Project

General

Profile

Actions

Feature #4572

closed

Minimise number of commits

Added by Pavel Kácha over 3 years ago. Updated over 2 years ago.

Status:
Closed
Priority:
Normal
Assignee:
Category:
Development - Core
Target version:
Start date:
01/18/2019
Due date:
% Done:

100%

Estimated time:
To be discussed:
No

Description

Storage daemon could commit stored events in bunches, after suitable timeout and/or number of events emitted.


Files

giphy.gif (761 KB) giphy.gif Sorry Jan Mach, 11/21/2019 11:51 AM
Actions #1

Updated by Pavel Kácha over 3 years ago

Radko, could you please search up some backing (like what you said you've already read), like what might be good initial guess for bunch sizes, or what should be taken into consideration?

Actions #2

Updated by Radko Krkoš over 3 years ago

I have been searching for the resources, [1] is the best document about the topic that I remember. Unfortunately it only deals with loading the data into an empty table with no indices. That is not the case for us. There was a measurement indicating that with indices, the advantage of multiple-value INSERTs is diminishing, not so for multiple-INSERT transactions. I cannot find it.

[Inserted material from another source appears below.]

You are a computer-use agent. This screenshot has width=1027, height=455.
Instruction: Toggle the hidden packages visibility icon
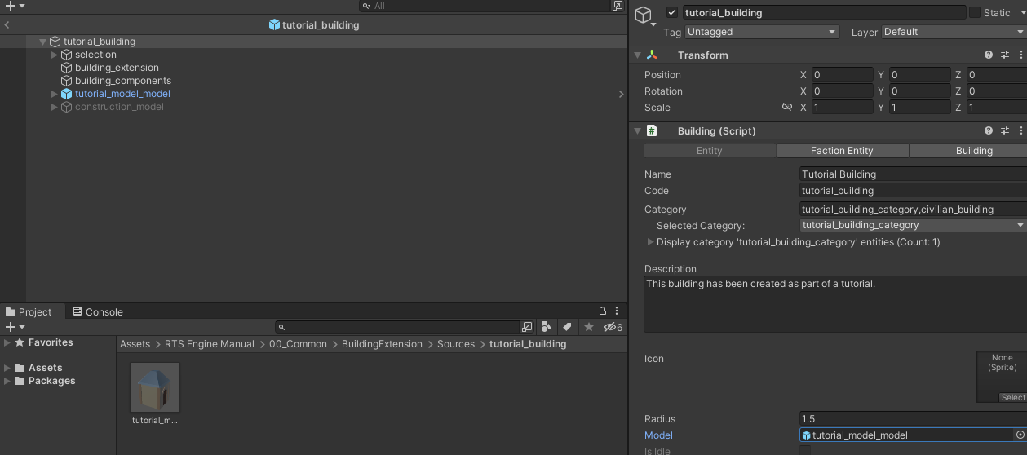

Then there is [2], showing (Images 3, 4) that for tables with many columns (such as ours), the multiple-value INSERTs are less efficient. It goes into some details of this, but basically it boils down to the size of cleartext representation of the query, which can be large in our case (such as the LaBrea events).

To sum it up, multiple INSERTs per transaction will help, prepared statements might also (although this will mostly lower the CPU load, not disk IO). Multiple-row INSERTs might not be as efficient in our case. Should we make measurements to confirm this?

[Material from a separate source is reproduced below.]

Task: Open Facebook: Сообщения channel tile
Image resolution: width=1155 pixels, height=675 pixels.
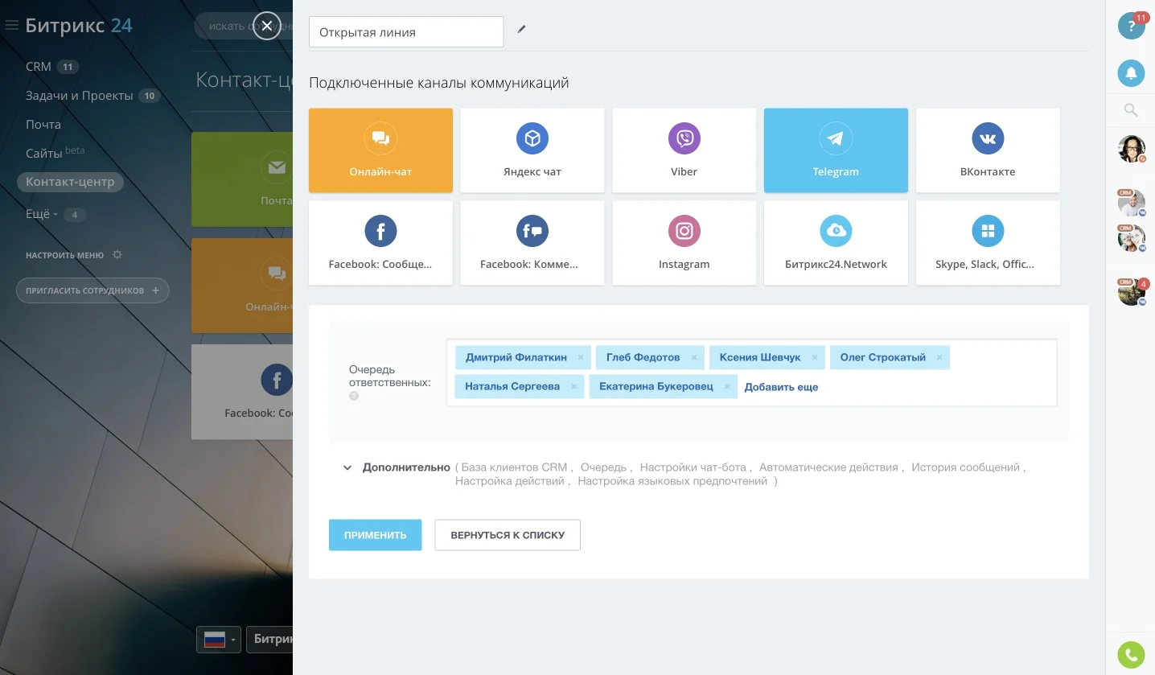Action: click(x=380, y=243)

[1] https://www.depesz.com/2007/07/05/how-to-insert-data-to-database-as-fast-as-possible/
[2] https://www.red-gate.com/simple-talk/sql/performance/comparing-multiple-rows-insert-vs-single-row-insert-with-three-data-load-methods/

Actions #3

Updated by Pavel Kácha over 3 years ago

However, second source is for MS SQL Server, isn't it?

How about COPY data FROM STDIN WITH BINARY? poc here

Programatically it would be similar concept, except instead of inserts, binary data would get appended to ByteIO and when counters expire, written into db in one COPY statement. However, depends on complexity of data conversion. Maybe simpler and still feasible could be COPY with CSV/TSV data.

At least crude test would be cool, to know we're not chasing ghosts, how much work would it take?

Actions #4

Updated by Radko Krkoš over 3 years ago

Pavel Kácha wrote:

However, second source is for MS SQL Server, isn't it?

Yeah, obviously it is. Sorry, I made a quick search and thought to have found the sources I used before (quite some time ago). I will search for the relevant sources, pity I cannot find my notes on this topic.

How about COPY data FROM STDIN WITH BINARY? poc here

Programatically it would be similar concept, except instead of inserts, binary data would get appended to ByteIO and when counters expire, written into db in one COPY statement. However, depends on complexity of data conversion. Maybe simpler and still feasible could be COPY with CSV/TSV data.

I do not like the binary mode, our source data is in text format, not in binary as in the poc case. Also, I am not sure COPY is actually that much less load if indices are present. I will research this more.

At least crude test would be cool, to know we're not chasing ghosts, how much work would it take?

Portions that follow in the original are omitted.